Metode dasar penyarian adalah maserasi, perkolasi, soxhletasi. Pemilihan
terhadap ketiga metode tersebut disesuaikan dengan kepentingan dalam
memperoleh sari yang baik. Soxhletasi adalah ekstraksi menggunakan pelarut yang
selalu baru yang umumnya dilakukan dengan alat khusus sehingga terjadi ekstraksi
kontinyu dengan jumlah pelarut relatif konstan dengan adanya pendingin balik
(Anonim, 2002). Metode ekstraksi dengan alat soxhlet merupakan penyarian
berkesinambungan dengan menggunakan pelarut yang mudah menguap dan
14
merupakan cara yang sangat efektif dan efisien dibandingkan dengan cara lain
(Anonim, 1986).
Keuntungan penyarian dengan soxhlet adalah membutuhkan pelarut yang
sangat sedikit dan untuk penguapan pelarut biasanya digunakan pemanasan.

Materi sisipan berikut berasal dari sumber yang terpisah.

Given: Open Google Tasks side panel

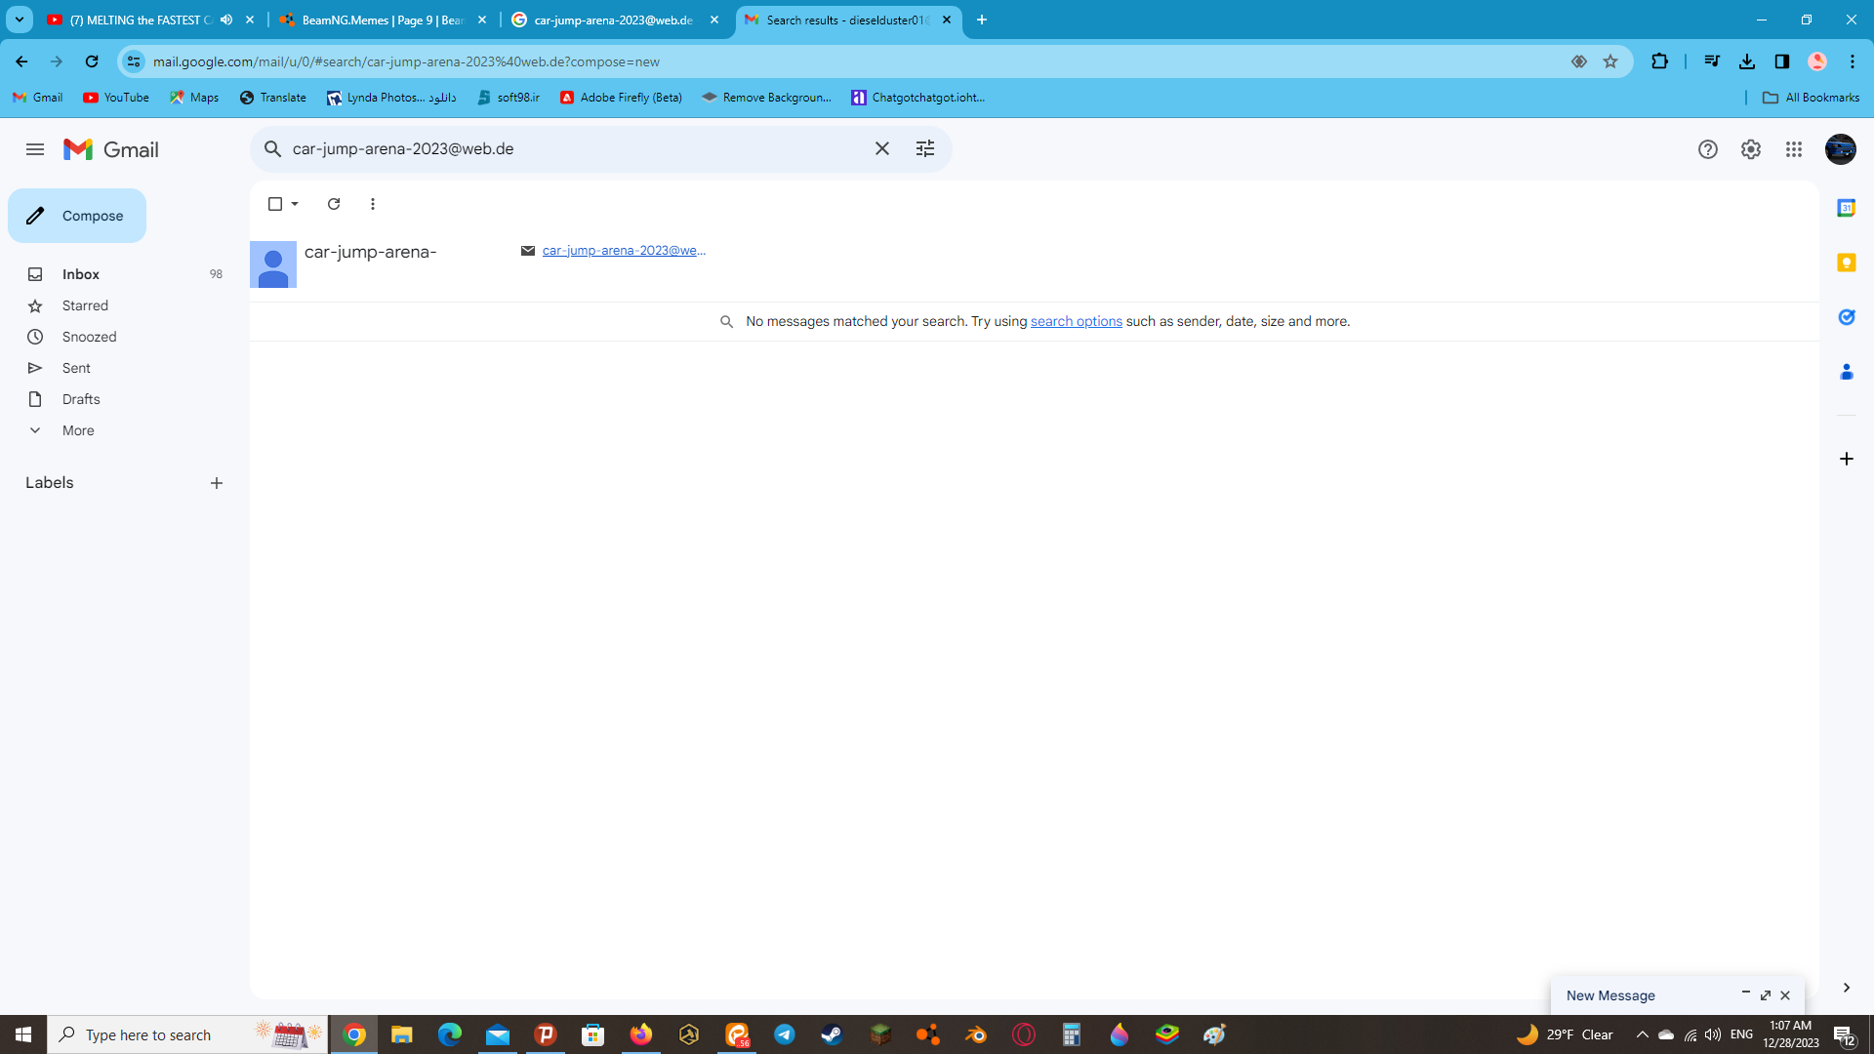Looking at the screenshot, I should tap(1846, 317).
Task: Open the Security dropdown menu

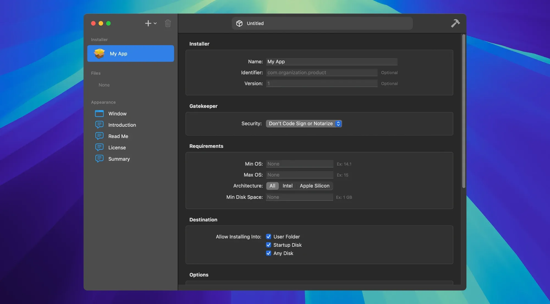Action: 304,124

Kelamahannya adalah waktu yang dibutuhkan untuk ekstraksi cukup lama sampai
beberapa jam sehingga kebutuhan energinya tinggi dan berpengaruh negatif
terhadap bahan tumbuhan yang peka suhu (Voigt, 1995). Dalam proses
pembuatan ekstrak dibutuhkan pelarut. Pelarut yang baik adalah dipilih
berdasarkan kemampuan melarutkan jumlah yang maksimal dari zat aktif dan
seminim mungkin bagi unsur yang tidak diinginkan (Ansel, 1989).
6. Cairan Penyari
Faktor utama untuk pertimbangan pada pemilahan cairan penyari adalah:
harus selektif, mudah bekerja, ekonomis, ramah lingkungan, keamanan (Anonim,
1986). Selain itu juga harus memilih pelarut yang bisa mengambil / melarutkan
zat khasiat yang ingin diambil dengan istilah “ like disolves like”. Polaritas bahan
yang akan disari disesuaikan dengan pelarut yang dipakai (Anonim, 2005).
a. Etanol
Etanol merupakan pelarut polar yang dapat melarutkan flavonoid, alkaloid,
tanin dan saponin (Ansel, 1989). Etanol tidak menyebabkan pembengkakan
membran sel dan memperbaiki stabilitas bahan obat terlarut. Keutungan lain dari
etanol mampu mengendapkan albumin dan menghambat kerja enzim. Umumnya
yang digunakan sebagai cairan pengekstraksi adalah campuran bahan pelarut yang
berlainan khususnya campuran etanol-air. Etanol (70%) sangat efektif
menghasilkan jumlah bahan aktif yang optimal, di mana bahan pengganggu hanya
skala kecil yang larut dalam cairan pengekstraksi (Voiht, 1995).
15
b. Petroleum Eter
Petroleum eter mempunyai sifat stabil dan juga bersifat mudah menguap,
maka pelarut tersebut sangat baik digunakan dalam proses ekstraksi. Penggunaan
pelarut ini sangat menguntungkan karena bersifat selektif dalam melarutkan zat,
proses ini menghasilkan sejumlah kecil lilin, albumin, dan zat warna, namun dapat
mengekstraksi zat pewangi dalam jumlah besar (Guenther, 1987).
E. Landasan Teori
Flavonoid merupakan derivat polifenol yang terdapat di alam, tipenya
beragam dengan sifat beragam pula dan terdapat dalam bentuk bebas (aglikon)
maupun terikat sebagai glikosida. Aglikon polimetil atau polimetoksi larut dalam
pelarut non polar seperti petroleum eter (Harborne, 1984).
Berdasarkan penelitian efek diuretik infusa daun markisah, diduga
senyawa yang bertanggung jawab sebagai diuretik adalah saponin dan polifenol
(Finastawati, 2005). Senyawa yang terkandung dalam tanaman markisah adalah
saponin, polifenol dan flavonoid (Anonim, 2007). Karena belum diketahui senyawa
kimia pada daun markisah yang larut dalam fraksi petroleum eter, maka tidak
menutup kemungkinan bahwa flavonoid polimetil juga terdapat pada daun
markisah. Oleh karena itu kemungkinan fraksi petroleum eter ekstrak etanol daun
markisah (passiflora quadrangularis L.) mempunyai efek diuretik pada tikus
putih jantan Wistar.
F. Hipotesis
Fraksi petroleum eter ekstrak etanol daun markisah (Passiflora
quadrangularis L.) memiliki efek diuretik pada tikus putih jantan Wistar.